WM: Isn’t designing a Bollywood blockbuster like Noor a completely different experience compared to theatre like Guards at the Taj?
FK: It is in a way but actually isn’t (laughs). This is not really my first theatre, I’ve done Madame Butterfly with NCPA and SOI and then I’ve done Dastangoi too. So, when I was offered this I was really excited!
WM: What made you sign this project in terms of design. Also, here we’re talking of a different era, right?
FK: Yes completely. Here, especially because of the time period, a lot of research has to be done and I love researching. Also, online a lot of materials you get aren’t to the ‘T’. So, you have to do your research, go through books, talk to tailors and ask elders for help. Whether it’s the motifs they wore or how the angarkhas were different for Hindus and Muslims, a lot of detailing went into it. If you see, in the turban we used a lot of geometrical elements like diagonal stripes.
WM: What about sourcing all this material? How do you go about it?
FK: The white piece, called a jama goes inside while the peshwa is more ornate and is worn like an overcoat. Then the churidars aren’t really churidars, they are called ‘dogris’ which are loose from the top and taper toward the bottom. So, we needed to see what fabric they used to wear at the time and then source the stuff.
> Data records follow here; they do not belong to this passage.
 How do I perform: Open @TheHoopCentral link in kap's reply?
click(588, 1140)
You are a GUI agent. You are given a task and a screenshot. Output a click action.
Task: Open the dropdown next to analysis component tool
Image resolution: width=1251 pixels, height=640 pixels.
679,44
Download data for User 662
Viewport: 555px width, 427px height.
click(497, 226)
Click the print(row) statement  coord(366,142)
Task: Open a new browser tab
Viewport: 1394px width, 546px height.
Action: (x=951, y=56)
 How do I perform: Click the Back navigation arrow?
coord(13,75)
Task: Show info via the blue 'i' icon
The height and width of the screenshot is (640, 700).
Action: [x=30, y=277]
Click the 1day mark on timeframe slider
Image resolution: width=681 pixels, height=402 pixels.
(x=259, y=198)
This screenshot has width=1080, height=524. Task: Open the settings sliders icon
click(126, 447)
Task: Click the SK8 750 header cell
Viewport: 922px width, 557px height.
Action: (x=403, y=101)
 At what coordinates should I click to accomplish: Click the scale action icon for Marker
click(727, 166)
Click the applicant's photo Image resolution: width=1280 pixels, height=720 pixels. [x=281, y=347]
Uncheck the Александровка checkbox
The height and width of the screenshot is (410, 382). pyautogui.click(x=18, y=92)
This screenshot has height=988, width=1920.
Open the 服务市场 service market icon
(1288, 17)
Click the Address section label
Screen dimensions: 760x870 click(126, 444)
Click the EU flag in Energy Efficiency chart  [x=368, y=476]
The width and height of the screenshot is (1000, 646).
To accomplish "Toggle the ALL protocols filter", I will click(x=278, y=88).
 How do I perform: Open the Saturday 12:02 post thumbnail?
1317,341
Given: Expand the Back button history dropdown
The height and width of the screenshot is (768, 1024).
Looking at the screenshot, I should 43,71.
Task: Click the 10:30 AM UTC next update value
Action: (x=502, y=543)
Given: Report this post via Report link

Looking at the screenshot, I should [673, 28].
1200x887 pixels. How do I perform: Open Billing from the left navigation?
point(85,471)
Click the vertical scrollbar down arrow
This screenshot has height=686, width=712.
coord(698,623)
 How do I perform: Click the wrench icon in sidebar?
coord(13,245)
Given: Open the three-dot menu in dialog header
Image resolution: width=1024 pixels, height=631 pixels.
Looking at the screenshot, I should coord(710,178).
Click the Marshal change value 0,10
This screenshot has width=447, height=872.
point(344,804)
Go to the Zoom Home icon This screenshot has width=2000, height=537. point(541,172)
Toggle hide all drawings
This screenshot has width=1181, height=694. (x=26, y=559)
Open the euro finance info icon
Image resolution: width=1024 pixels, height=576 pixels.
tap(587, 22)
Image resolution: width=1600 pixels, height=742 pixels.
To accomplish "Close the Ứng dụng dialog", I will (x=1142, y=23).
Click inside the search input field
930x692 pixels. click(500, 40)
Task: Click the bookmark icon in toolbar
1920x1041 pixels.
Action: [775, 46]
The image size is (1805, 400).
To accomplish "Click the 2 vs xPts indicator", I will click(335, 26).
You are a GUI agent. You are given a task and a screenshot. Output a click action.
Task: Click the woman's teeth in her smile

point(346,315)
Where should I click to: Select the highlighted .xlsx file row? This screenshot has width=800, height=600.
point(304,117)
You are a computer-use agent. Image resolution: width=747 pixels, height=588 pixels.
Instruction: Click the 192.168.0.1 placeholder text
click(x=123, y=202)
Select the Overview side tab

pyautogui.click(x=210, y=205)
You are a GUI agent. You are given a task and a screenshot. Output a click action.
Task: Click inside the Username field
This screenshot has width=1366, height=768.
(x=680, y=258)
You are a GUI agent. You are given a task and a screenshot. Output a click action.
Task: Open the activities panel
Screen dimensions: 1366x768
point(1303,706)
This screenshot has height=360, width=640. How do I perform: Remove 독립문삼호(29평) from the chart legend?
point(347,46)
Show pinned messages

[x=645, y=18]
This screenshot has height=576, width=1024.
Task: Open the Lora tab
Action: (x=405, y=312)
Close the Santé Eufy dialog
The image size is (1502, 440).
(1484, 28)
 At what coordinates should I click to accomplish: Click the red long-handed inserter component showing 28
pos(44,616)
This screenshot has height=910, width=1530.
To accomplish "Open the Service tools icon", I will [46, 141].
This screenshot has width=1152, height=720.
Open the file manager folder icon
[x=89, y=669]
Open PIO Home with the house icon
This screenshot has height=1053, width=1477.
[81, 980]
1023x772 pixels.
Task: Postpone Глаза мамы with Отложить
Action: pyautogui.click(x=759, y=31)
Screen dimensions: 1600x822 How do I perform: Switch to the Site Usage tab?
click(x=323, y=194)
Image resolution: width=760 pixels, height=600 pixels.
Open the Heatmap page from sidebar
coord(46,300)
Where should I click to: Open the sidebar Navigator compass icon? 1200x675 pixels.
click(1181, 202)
Also, it gets difficult because the budgets here are not as high as in the movies. We went to a lot of places and got the right fabric like malmal and then decided on the colour palette. After that, we got the fabric dyed. Everything you see has been dyed and isn’t the original fabric colour. For example, the green and the yellow crepes you see aren’t natural colours, they are dyed to look this way.
WM: What do you enjoy doing more, a big budgeted Bollywood film or theatre?
FK: Anything that has more costume work involved in it. It can be a mega-budget thing. But a small play like this is interesting too because you have very limited resources and you have to complete the job in a particular budget and within a particular time with limited number of people. So yes, this is more interesting.
WM: What is you visualisation process when it comes to designing?
FK: First what I do with any project is I take and read the script. We then get into a narration but for me it all becomes clear only when I watch the characters rehearsing, narrating it in their own ways and saying the dialogues. For me, that’s when I begin to actually feel the story. We also get a character note so that’s when I put the whole thing together. What I do is, I observe people a lot and I know it’s a bad habit but I do it. It just happens. My inspiration has always been people around me.
WM: Isn’t comfort key in theatre? What efforts do you make in that direction?
FK: Yes, comfort is key when it comes to theatre. We give them velcro to make things easier, we try using fabrics that are light on the body and do a lot of trials too. Everyday Priti from my team is here and watches their rehearsals and observes how exactly can we make it comfortable for the actors since they have about ninety seconds to change. So rather than tying things, we’ve made things that are adjustable. For example, the belts are stitched-on so you don’t need to instead of removing and wearing. Everything is light-weight, even the swords and pagadis they are using are really light because they have to sway it around and hold it for long. We try to making the actor as comfortable as possible.
WM: You look great. What would you call your personal style?
FK: There is no ‘personal style’ as such and I wouldn’t even call myself a stylish person. I am very basic in my dressing. I’ll wear anything and everything. I don’t like to wear brands. I prefer cotton-based and linen garments, any fabric that has a natural flow to it. It’s easy on your skin and breathable. You can even dye and age it, or mold the fabric. You can do absolutely anything with these fabrics.
WM: We notice you’re wearing silver and Noor wore a lot of silver in the film too. Any connection there?
FK: No, there is no line in the movie saying she is wearing silver. We just created the character. From the white sneakers to the silver, everything is just created to suit the character. If you look at college kids today, they go to Colaba Causeway to pick up silver jewellery and so did I. Our inspiration for Noor is all of us and to make it extremely relatable.
WM: What would you call your style?
FK: Comfortable. I follow no trends. Ripped jeans internationally aren’t in ‘trend’ now but I still wear them because they are comfortable, I have some air going in (laughs). I like to be comfortable with my clothing. I don’t need to impress anyone, for me I am important.